Мой хозяин занимался с учителями, теперь эти занятия стали носить более серьёзный характер, кроме общеразвивающих наук, парень изучал мастерство рукопашного боя и оттачивал своё владение различными видами оружия. Я же общалась с ним исключительно по вечерам, хотя назвать это общением в прямом смысле сложно. Я-то его понимала, только вот он об этом ничего не знал.
Ник был занят своими делами, а мне оставалось развлекать себя самой. Частенько я пробиралась на кухню, где получала от сердобольных стряпух кусочек какого-нибудь лакомства. И если сначала этим «лакомством» было сырое мясо, то впоследствии на роль вкуснятины претендовали различные засахаренные фрукты и выпечка. Кухарки очень быстро освоились с моими кулинарными пристрастиями.

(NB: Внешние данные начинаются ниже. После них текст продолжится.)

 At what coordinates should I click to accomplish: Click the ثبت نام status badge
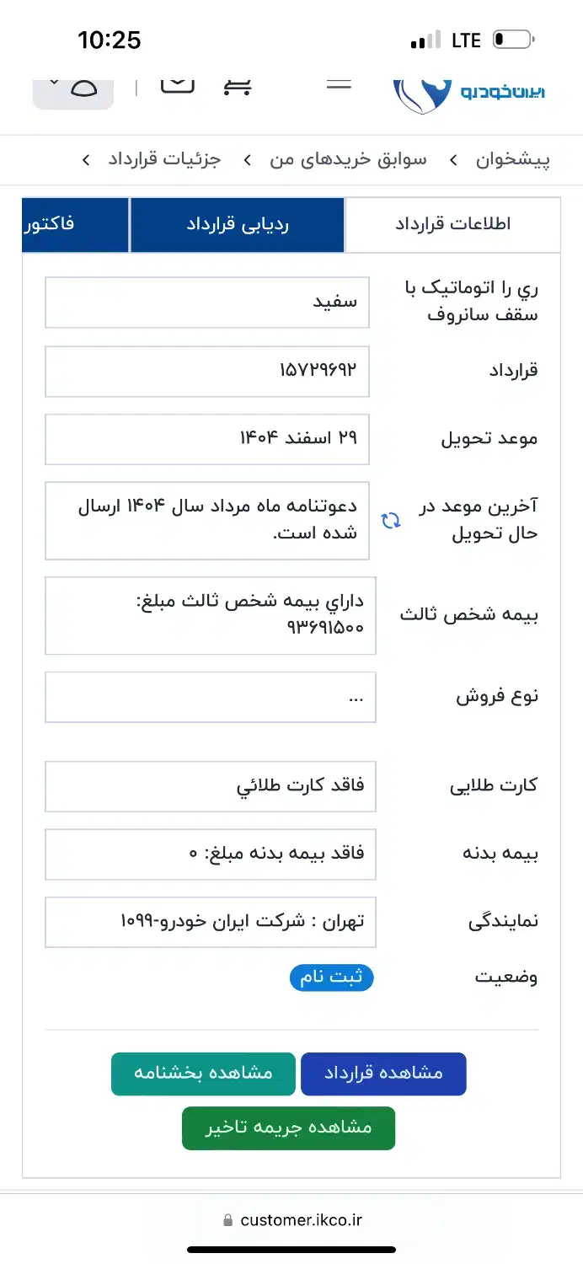[331, 977]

Мне позволялось разгуливать по всему дому без ограничений, если не считать таковыми закрытые в какую-нибудь комнату двери. Также я могла в любой момент попасть на улицу через специально для меня сделанное отверстие в двери. Родители Ника, герцог Карен Элендвилль и его супруга Ревена, относились ко мне с определённой вежливостью, но никогда не играли со мной и не брали на руки, считая такое поведение недостойным для таких высокопоставленных лиц. А что они причисляют себя именно к таким особам, видно было с первого взгляда: и дорогая одежда, и манера разговаривать, и гордая осанка подтверждали это.
Иногда приезжал Дарес. Жизнь во дворце сделала его более значительным и важным. Морщины разгладились, да и вообще лицо казалось пышущим здоровьем. И только затаённая глубоко в глазах грусть выдавала его душевную печаль. Он выспрашивал у Ника про мою жизнь, брал меня на руки и гладил. По его лицу было видно, что он до сих пор переживает за тот неудавшийся, по его мнению, эксперимент.

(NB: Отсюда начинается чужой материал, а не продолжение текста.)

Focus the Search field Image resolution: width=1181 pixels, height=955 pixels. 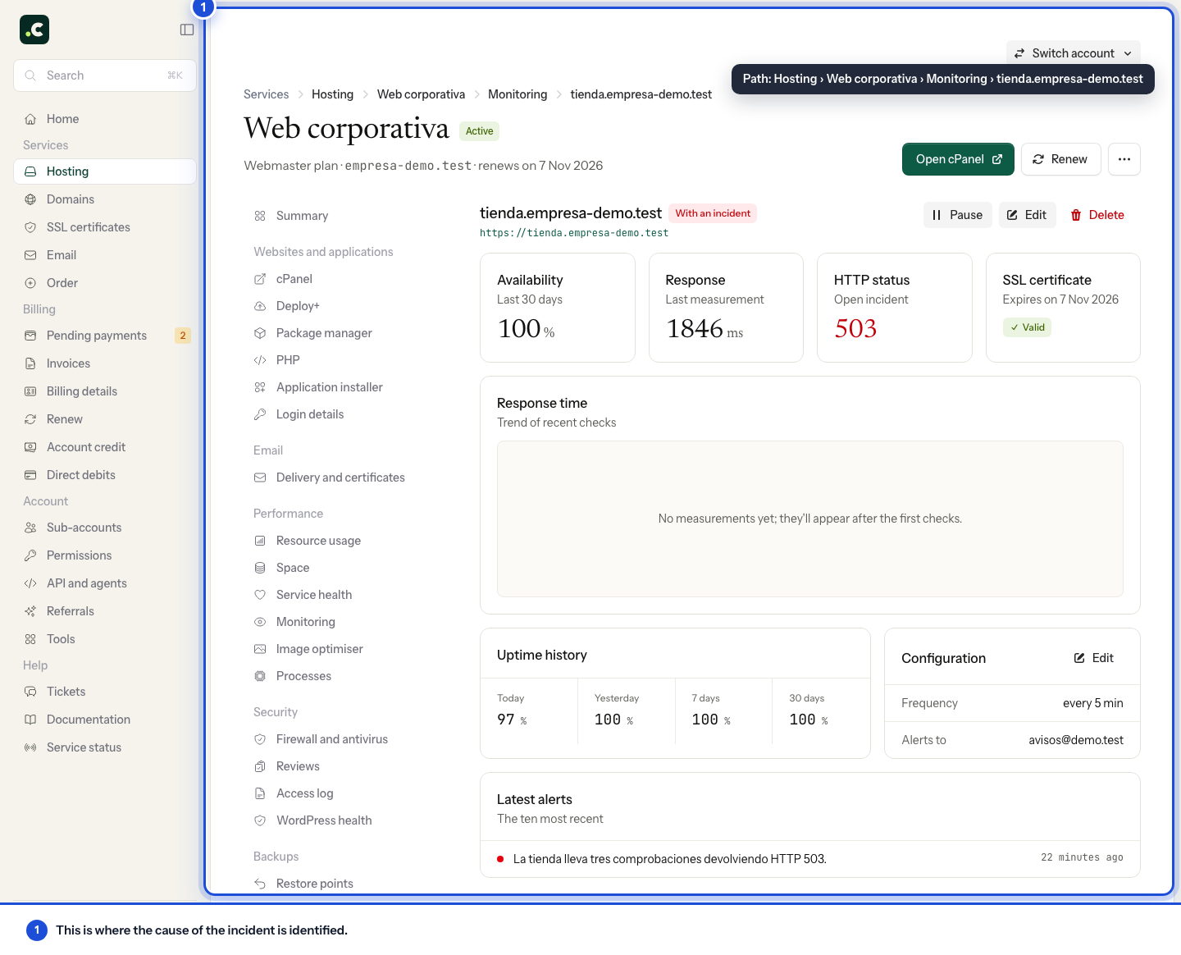coord(105,75)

Ник радовался встречам с магистром, но ещё большую радость испытывали при виде Дареса родители Николаса. Ещё бы! Работа во дворце – это предел мечтаний многих дворянских семей. Магистра всячески обхаживали, не забывая делать тонкие намёки на возможность содействия в устройстве во дворец сыночка, когда он достигнет положенного возраста. Также родители интересовались и дворцовыми новостями, самыми родовитыми семьями, в которых были дочери, подходящие Нику по возрасту, модой, развлечениями, принятыми в высшем свете. Сами они выезжали редко, отдавая предпочтения общению в кругу семьи и нехитрым развлечениям вроде чтения или игры в карты.

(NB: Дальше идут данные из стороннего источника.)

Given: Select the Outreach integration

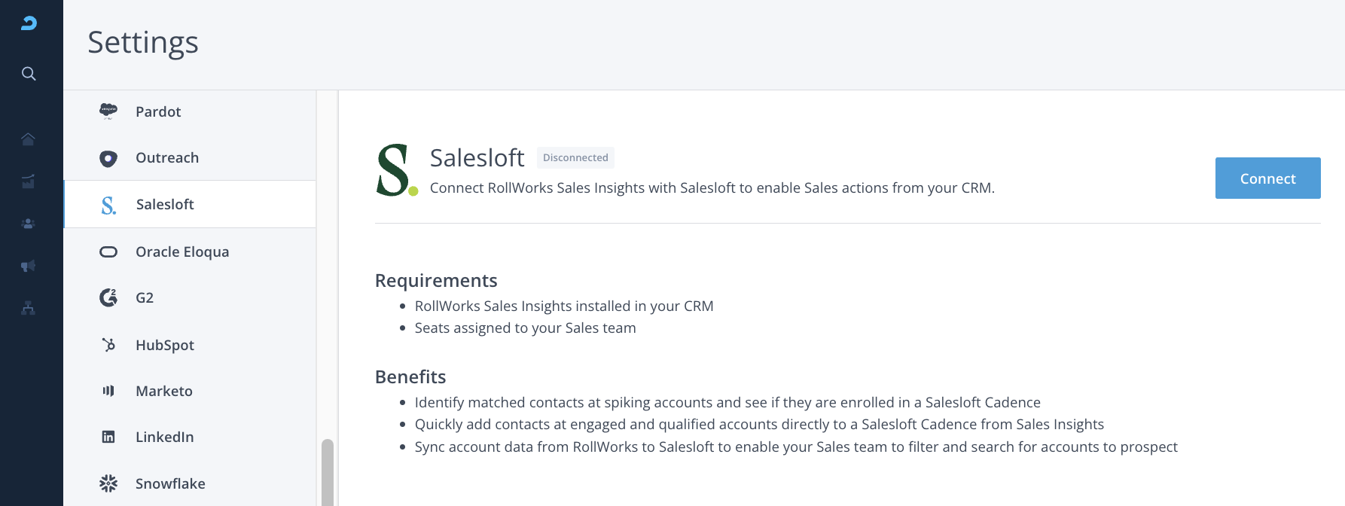Looking at the screenshot, I should pyautogui.click(x=167, y=158).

Я жила в этой семье, и казалось, что других изменений уже не будет. Но жизнь постоянно вносит свои коррективы в наши планы и размышления.
В доме всё чаще появлялись гости с дочками на выданье. Николас пока никак не реагировал на желание родителей устроить его семейную жизнь, но определённую тягу к противоположному полу испытывал. Только предметом его юношеских мечтаний становились девушки не из знатных и богатых семей, а встреченные на пьяных пирушках в разного рода тавернах и кабаках. Я прекрасно была осведомлена о проделках молодого повесы, а вот родители, похоже, даже и не догадывались о ночных подвигах своего драгоценного отпрыска. Не знаю почему, но часто Ник со мной делился рассказом о своих похождениях, принимая за благодарного и бессловесного слушателя, не высказывающего ровно никакого неудовольствия по поводу совершаемых поступков.